Two social media influencers currently located in Bali, Indonesia face deportation for breaking local Covid-19 safety rules after posting a video where one of them had a fake mask painted on.
Got past security with fake mask on
Leia Se, a Russian national who goes by the name "Lisha" online, first tried to enter a supermarket with no mask on.
Expectedly, she was turned away by security.
They went back to their car, where Josh Paler Lin, a U.S.-based Taiwan national, painted a 'mask' over her face.
They tried entering the grocery store next, and succeeded without getting caught, despite having interacted with a staffer who took their temperatures at the entrance.
They then filmed themselves walking through the store, and Lin said: "Did you notice like no one's actually looking at you?"
Se replied by saying: "Exactly, it looks so real."
Drew flak over their antics
Posted on Facebook on Apr. 16 as a "prank" video, the clip quickly went viral, and sparked a heated backlash from Indonesians, who didn't find the stunt too amusing.
They remarked that the two had deliberately flouted local rules governing public health by using a "prank" as an excuse, and expressed their anger by flooding their social media pages with comments asking them to leave Bali.
Their actions drew the attention of Balinese politician Niluh Djelantik, who posted a screenshot of the video on her Instagram page, and called for authorities to arrest and deport them.
The video has since been taken down from Lin's YouTube and Facebook pages, although it could still be found on the social media platforms as other users have re-uploaded the clip.
Following the backlash, their passports had been seized by local authorities, who were also considering the possibility of deporting them, local media Detikcom reported.
Bali implemented its mandatory mask rule in September last year.
Individuals caught not wearing masks outside their homes for the first time are now subject to a fine of IDR1 million (S$91.80).
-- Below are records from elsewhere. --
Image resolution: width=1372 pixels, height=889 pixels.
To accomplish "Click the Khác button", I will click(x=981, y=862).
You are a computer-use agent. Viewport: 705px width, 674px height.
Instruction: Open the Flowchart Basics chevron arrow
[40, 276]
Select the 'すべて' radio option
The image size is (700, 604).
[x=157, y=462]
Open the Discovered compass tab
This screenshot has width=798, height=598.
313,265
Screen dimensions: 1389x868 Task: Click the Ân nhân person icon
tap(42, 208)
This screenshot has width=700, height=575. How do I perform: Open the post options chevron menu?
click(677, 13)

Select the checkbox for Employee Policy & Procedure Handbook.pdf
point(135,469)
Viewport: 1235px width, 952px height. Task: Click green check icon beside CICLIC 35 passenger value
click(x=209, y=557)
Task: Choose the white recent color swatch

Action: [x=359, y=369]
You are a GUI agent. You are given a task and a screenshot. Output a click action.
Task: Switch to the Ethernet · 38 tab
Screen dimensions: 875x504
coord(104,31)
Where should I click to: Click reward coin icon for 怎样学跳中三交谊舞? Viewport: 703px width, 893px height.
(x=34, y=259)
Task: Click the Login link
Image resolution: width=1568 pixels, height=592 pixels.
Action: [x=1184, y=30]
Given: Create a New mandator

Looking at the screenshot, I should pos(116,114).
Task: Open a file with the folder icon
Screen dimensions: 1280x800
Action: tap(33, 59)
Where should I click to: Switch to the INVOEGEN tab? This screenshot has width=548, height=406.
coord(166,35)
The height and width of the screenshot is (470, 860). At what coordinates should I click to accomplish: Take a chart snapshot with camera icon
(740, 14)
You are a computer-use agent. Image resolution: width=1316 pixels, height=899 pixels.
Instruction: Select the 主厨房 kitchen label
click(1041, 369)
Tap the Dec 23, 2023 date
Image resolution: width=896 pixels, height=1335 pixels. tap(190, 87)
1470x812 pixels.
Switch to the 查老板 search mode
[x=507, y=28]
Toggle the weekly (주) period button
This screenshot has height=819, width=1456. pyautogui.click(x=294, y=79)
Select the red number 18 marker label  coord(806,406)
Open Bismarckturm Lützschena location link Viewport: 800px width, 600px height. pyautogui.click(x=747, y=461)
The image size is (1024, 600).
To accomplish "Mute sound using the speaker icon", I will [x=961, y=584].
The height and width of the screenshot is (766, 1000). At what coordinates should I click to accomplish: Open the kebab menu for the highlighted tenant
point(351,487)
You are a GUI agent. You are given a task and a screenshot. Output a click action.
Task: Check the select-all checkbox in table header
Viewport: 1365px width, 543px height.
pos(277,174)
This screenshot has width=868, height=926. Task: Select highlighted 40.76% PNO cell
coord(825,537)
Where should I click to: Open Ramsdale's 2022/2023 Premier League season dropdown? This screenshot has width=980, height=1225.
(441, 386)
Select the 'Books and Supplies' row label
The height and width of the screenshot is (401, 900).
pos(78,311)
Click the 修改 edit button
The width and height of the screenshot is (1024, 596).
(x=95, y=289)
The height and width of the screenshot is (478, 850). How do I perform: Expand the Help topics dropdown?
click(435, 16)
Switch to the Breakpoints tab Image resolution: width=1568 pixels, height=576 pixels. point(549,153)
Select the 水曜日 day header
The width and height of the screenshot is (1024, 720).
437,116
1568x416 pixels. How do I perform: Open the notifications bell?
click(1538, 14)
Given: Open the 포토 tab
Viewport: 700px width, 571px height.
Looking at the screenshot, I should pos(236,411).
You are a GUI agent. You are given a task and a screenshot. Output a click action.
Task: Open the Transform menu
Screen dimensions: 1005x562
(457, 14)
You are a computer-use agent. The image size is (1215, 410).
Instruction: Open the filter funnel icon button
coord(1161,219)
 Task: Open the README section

The fine was raised from IDR100,000 when many tourists continued to disregard the rules.
A second violation, however, might get them deported from Indonesia.
After withdrawing from social media for a couple of days, the duo broke their silence with a video posted on Lin's Instagram page.
Seen alongside their legal team, they apologised for the video. Lin said their intention in making the video was "not at all to disrespect or to invite everyone to not wear mask".
He continued to say that he made the video to "entertain people" as it's his job as "a content creator".
He added that he had not realised that what he did "could actually bring a lot of negative comment from the netizen", and that it raised "a lot of concerns".
He ended by saying he wants to "invite everyone in Indonesia and Bali" to always wear a mask for "our own safety and health, so we can help Bali gain its tourists again".
Bali accounts for half of the 10 high-risk areas for Covid-19 in Indonesia, which continues to record high numbers of new infections daily.
As of Wednesday, Apr. 29, 5,241 cases were reported in the past 24 hours, according to Tempo.co.